Pendant la Deuxième Guerre mondiale, des membres des familles royales du Royaume-Uni et d’Europe ont trouvé refuge au Canada pendant des semaines, des mois et même des années. Le comte et la comtesse d’Athlone, qui ont servi comme gouverneur général et consort vice-royale pendant la guerre, étaient tous deux apparentés au roi George VI. Ils ont accueilli à Rideau Hall des membres des familles royales déplacés pendant l’occupation nazie en Europe. Ces membres de familles royales européennes en exil ont rencontré des résistants et des civils de leur pays d’origine. Ils ont aussi demandé aux dirigeants politiques du Canada et des États-Unis d’aider leurs nations. Les frères du roi George VI ont également visité le Canada pendant la guerre. Un ancien prince allemand a même été détenu dans un camp de prisonniers de guerre au Québec. Voici 16 membres de familles royales qui ont séjourné au Canada pendant la Deuxième Guerre mondiale.

Le comte d'Athlone

Alexander Cambridge, comte d’Athlone

C’est lors de la tournée royale de 1901 qu’Alexander Cambridge, comte d’Athlone, un oncle du roi George VI, visite le Canada pour la première fois. Il est accompagné de son beau-frère, le futur roi George V, et de sa sœur, la reine Mary. Pendant la Première Guerre mondiale, il est pressenti pour le poste de gouverneur général du Canada, mais il sert plutôt sur le front occidental en Europe. En 1940, le comte d’Athlone devient gouverneur général du Canada à la mort soudaine de lord Tweedsmuir. Il est le dernier membre de la famille royale à occuper ce poste. À la Citadelle, résidence vice-royale à Québec, le comte accueille les conférences de Québec de 1943 et de 1944. Le premier ministre britannique Winston Churchill, le président américain Franklin Roosevelt et le premier ministre du Canada William Lyon Mackenzie King s’y retrouvent pour élaborer la stratégie alliée contre l’Allemagne et le Japon. Tout au long de la guerre, le comte d’Athlone parcourt le Canada à bord d’un train emprunté par le roi George VI et la reine Elizabeth lors de visite royale de 1939. Accompagné de son épouse, la princesse Alice comtesse d’Athlone, il rencontre des militaires et visite des fabriques de munitions.

Princesse Alice, 1947

Princess Alice, comtesse d’Athlone

La princesse Alice comtesse d’Athlone, petite-fille de la reine Victoria, est consort vice-royale de 1940 à 1946. Elle devient commandante honoraire du Service féminin de la Marine royale du Canada, commandante de l’air honoraire de la Division féminine de l’Aviation royale du Canada et présidente des divisions des soins infirmiers de la Brigade de l’Ambulance Saint-Jean.
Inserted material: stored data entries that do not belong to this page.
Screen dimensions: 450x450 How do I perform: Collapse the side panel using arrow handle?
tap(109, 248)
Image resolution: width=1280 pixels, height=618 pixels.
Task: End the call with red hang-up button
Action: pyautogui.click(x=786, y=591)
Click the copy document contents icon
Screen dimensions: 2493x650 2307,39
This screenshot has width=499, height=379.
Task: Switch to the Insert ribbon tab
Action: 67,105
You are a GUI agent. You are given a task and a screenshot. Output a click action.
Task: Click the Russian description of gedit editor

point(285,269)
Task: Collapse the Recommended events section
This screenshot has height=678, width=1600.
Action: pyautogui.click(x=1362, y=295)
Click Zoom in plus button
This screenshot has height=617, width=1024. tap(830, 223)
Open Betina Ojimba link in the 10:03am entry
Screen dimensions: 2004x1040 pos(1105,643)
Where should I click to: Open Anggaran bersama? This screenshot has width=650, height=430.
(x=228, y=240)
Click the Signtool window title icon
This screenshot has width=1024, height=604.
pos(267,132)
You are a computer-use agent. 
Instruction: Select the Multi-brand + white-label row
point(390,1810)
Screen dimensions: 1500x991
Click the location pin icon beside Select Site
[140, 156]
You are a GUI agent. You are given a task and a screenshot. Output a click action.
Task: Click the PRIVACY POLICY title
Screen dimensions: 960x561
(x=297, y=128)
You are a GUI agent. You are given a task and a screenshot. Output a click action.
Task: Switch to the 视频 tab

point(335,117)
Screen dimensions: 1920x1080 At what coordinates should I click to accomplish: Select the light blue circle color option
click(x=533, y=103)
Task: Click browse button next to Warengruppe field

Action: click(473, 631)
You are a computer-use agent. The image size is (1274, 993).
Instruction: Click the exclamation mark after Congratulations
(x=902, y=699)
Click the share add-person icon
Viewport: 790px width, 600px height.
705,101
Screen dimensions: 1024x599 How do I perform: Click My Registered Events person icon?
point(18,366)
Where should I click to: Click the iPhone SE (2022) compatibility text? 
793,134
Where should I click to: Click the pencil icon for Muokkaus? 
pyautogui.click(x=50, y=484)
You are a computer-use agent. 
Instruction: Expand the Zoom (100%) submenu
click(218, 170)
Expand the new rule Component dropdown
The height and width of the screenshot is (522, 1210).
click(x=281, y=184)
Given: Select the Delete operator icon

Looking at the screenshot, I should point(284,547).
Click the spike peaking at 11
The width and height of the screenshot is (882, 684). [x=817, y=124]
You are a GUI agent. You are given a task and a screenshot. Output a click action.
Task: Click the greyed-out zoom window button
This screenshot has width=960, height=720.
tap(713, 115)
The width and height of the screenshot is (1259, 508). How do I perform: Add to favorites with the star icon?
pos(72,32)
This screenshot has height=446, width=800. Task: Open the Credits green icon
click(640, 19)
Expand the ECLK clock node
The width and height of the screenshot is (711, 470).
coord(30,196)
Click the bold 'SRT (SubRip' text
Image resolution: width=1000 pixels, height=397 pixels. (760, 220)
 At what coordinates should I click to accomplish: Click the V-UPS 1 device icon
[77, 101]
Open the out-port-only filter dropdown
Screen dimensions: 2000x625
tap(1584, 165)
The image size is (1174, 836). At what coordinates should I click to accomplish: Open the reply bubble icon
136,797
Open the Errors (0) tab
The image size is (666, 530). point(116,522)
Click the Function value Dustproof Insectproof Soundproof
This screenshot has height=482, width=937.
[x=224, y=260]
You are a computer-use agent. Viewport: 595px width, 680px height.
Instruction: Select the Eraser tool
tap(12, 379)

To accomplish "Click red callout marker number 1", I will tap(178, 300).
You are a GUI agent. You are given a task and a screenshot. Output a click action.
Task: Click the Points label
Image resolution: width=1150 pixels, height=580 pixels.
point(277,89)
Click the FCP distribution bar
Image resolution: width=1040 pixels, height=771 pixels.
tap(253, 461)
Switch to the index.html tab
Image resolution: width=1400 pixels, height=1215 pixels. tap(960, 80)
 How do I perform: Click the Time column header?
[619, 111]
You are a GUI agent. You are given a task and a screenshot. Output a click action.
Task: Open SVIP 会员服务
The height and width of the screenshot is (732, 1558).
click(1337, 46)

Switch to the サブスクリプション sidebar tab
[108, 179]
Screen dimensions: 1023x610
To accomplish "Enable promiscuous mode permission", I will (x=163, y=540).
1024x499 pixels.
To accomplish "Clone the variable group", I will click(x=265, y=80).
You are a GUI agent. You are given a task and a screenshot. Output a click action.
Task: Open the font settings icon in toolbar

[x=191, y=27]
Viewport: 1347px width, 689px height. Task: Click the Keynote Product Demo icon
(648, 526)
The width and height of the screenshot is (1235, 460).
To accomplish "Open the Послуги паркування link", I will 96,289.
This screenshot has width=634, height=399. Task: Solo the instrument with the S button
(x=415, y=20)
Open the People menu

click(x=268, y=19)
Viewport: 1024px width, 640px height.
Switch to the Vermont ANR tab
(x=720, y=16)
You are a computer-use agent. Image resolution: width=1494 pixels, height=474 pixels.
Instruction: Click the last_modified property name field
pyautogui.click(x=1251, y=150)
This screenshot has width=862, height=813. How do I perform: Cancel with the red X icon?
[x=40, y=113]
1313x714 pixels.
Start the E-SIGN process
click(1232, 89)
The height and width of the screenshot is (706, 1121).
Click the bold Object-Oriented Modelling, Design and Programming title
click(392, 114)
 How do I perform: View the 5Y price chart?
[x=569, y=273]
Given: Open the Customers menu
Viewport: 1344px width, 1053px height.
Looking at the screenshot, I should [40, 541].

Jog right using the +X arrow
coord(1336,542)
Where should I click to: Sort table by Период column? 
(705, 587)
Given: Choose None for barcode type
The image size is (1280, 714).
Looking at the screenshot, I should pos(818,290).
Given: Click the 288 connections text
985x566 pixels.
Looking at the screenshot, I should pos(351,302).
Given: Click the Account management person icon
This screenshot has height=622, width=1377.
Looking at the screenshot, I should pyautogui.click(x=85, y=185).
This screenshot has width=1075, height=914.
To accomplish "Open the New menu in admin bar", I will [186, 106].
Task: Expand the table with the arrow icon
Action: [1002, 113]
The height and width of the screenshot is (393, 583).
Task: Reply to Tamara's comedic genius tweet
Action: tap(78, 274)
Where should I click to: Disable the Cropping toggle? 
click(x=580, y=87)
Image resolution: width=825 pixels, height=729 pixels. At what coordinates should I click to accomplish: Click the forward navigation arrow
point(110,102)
En 1966, elle écrit ses mémoires, For My Grandchildren: Some Reminiscences of Her Royal Highness Prince Alice, dans lesquelles elle évoque son séjour au Canada en tant que consort vice-royale. La princesse Alice se souviendra plus tard que la principale préoccupation du couple était les usines de guerre, qu’ils visitent à répétition. Selon elle, « tout le pays s’est lancé tête première dans l’effort de guerre et c’était très inspirant d’y être à ce moment-là ». Cousine de la reine Wilhelmina des Pays-Bas (leurs mères étant sœurs), la comtesse d’Athlone offre un refuge canadien à la famille royale néerlandaise pendant l’occupation des Pays-Bas par l’Allemagne nazie.

La royauté néerlandaise

Princesse héritière Juliana, princesse Beatrix et princesse Irene des Pays-Bas

La reine Wilhelmina des Pays-Bas, sa fille la princesse héritière Juliana, son gendre le prince Bernhard de Lippe-Biesterfeld et ses petites-filles la princesse Beatrix et la princesse Irene s’enfuient au Royaume-Uni après l’invasion nazie des Pays-Bas le 10 mai 1940. Le mois suivant, la princesse Juliana et ses deux jeunes filles, Beatrix et Irene, arrivent à Ottawa. Elles s’installent à Rideau Hall avec le comte et la comtesse d’Athlone, tandis que la reine Wilhelmina et le prince Bernhard restent auprès du gouvernement néerlandais en exil à Londres.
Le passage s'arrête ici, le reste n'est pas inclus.